Addressing the Constitutional Conscience Argument
A possible counter-argument is that a Governor, as a constitutional sentinel, may refuse to read or alter parts of a Cabinet-approved address if it is against constitutional morality or contains legally objectionable content. While this concern is not entirely unfounded, the Constitution does not contemplate Article 176 as the forum for exercising such constitutional conscience. Where a Governor genuinely believes that executive action violates the principles of the Constitution, then the Constitution provides specific mechanisms, such as reserving a Bill for the President under Article 200, reporting a constitutional breakdown under Article 356, or engaging in private communication with the Council of Ministers.

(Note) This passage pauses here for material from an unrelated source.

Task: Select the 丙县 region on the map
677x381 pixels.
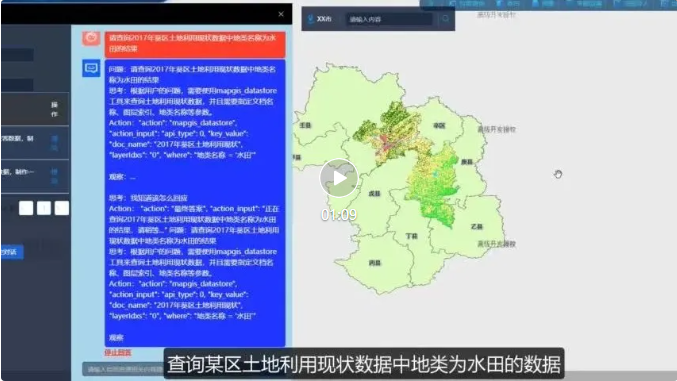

Altering or withholding the Governor's Address, however, bypasses these constitutionally sanctioned routes and transforms a ceremonial obligation into an instrument of political intervention. Constitutional propriety, therefore, demands that objections be raised through designated constitutional channels, not by unilateral modification of the legislature's opening address.
Comparative Analysis
Outside India, constitutional practice supports this understanding. In the United Kingdom, the annual Speech from the Throne is drafted by ministers and delivered by the monarch, who remains publicly neutral. No one suggests the King may rewrite or refuse to read the government's legislative program. Likewise, in Australia, the Governor-General's speech is explicitly prepared by the Government. These practices reinforce that such speeches are executive functions, not personal pronouncements. Even in Canada and other Westminster systems, the Crown or Governor-General merely enacts the legislature-opening speech chosen by elected officials. India's Constitution (and Ambedkar's vision) fits this mould: the Governor should not turn the address into a forum of his own prerogative.

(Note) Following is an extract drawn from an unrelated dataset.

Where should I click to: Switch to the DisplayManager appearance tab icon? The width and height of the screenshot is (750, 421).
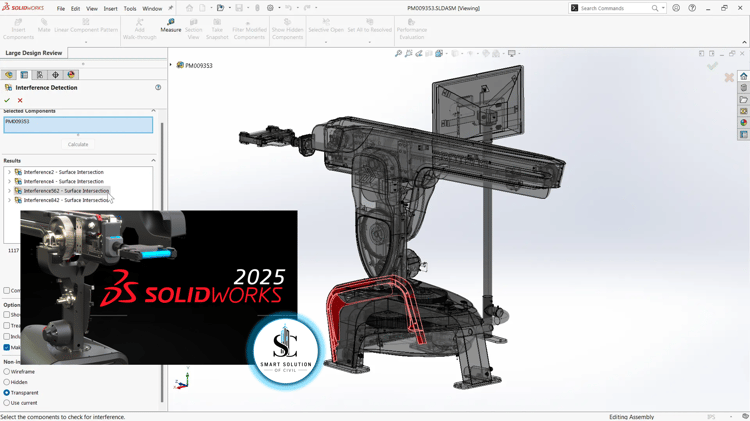click(71, 75)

Nonetheless, India's federal politics have long strained these conventions. The Governor, appointed by the President (on the President's advice), can be a flashpoint if at odds with the state government. The Supreme Court, in Bommai, emphasised that the Governor must not become an agent of the Centre in subverting state governments. By the same token, interfering with a cabinet speech arguably conflicts with cooperative federalism. As Kerala's speech notes lament, unfavourable Union government actions undermine the principles of federalism. If a Governor can bluntly delete such criticisms, the democratic accountability and voice of the state are eroded. The recent events have thus revived questions about the balance of power between states and the Centre, and about the accountability of unelected Governors to the assemblies they address.
On the merits of law and convention, Article 176 does not empower a Governor to alter or withhold the substance of the address prepared by the elected Cabinet. The Governor must deliver a speech at the start of each session, but its content follows from the Council of Ministers' advice and the legislature's rules, as clarified by Nabam Rebia and earlier cases. The deviations from the cabinet-approved text are therefore not within the scope of the powers vested in the Governor by the constitution. The incidents in the state of Kerala and that in the state of Tamil Nadu have all brought into sharp relief the need for official censure; and at such a political juncture, it becomes all the more possible for legislators to call for these principles to be reaffirmed, so that the Governors in India remain within the parameters set for them in our Constitution as pure ceremonial and advisory figures. The Governor's speech in our country's political system is a Constitutional event and not a critique of himself.